» ENTRIES SUPPLIED:
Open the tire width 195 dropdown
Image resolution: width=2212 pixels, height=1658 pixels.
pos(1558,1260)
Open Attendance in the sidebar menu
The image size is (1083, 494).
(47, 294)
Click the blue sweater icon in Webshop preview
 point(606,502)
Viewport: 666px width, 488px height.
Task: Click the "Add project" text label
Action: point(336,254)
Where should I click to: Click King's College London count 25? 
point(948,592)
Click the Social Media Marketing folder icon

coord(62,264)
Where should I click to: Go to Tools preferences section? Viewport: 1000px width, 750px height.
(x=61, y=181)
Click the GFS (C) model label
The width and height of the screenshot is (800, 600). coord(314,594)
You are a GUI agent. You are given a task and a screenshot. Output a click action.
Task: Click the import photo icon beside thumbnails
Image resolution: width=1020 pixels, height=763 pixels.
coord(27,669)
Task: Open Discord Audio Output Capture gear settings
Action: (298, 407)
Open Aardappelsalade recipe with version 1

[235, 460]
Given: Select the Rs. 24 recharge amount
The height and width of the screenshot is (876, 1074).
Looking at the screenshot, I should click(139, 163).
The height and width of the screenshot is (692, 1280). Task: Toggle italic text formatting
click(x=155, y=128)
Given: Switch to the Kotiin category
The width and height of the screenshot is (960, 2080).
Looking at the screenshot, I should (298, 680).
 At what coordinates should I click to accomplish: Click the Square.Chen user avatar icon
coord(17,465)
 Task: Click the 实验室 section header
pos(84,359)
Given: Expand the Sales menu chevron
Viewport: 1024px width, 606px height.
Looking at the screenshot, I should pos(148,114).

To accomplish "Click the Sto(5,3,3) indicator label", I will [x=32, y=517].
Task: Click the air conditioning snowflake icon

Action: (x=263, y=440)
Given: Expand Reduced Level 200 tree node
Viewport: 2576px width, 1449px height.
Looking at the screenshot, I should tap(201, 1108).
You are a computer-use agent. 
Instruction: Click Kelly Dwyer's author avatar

» REQUIRED ACTION: Among the records above, which lines hold the word "Expand"? Copy each one.

» WORKED SOLUTION:
Given: Expand the Sales menu chevron
Given: Expand Reduced Level 200 tree node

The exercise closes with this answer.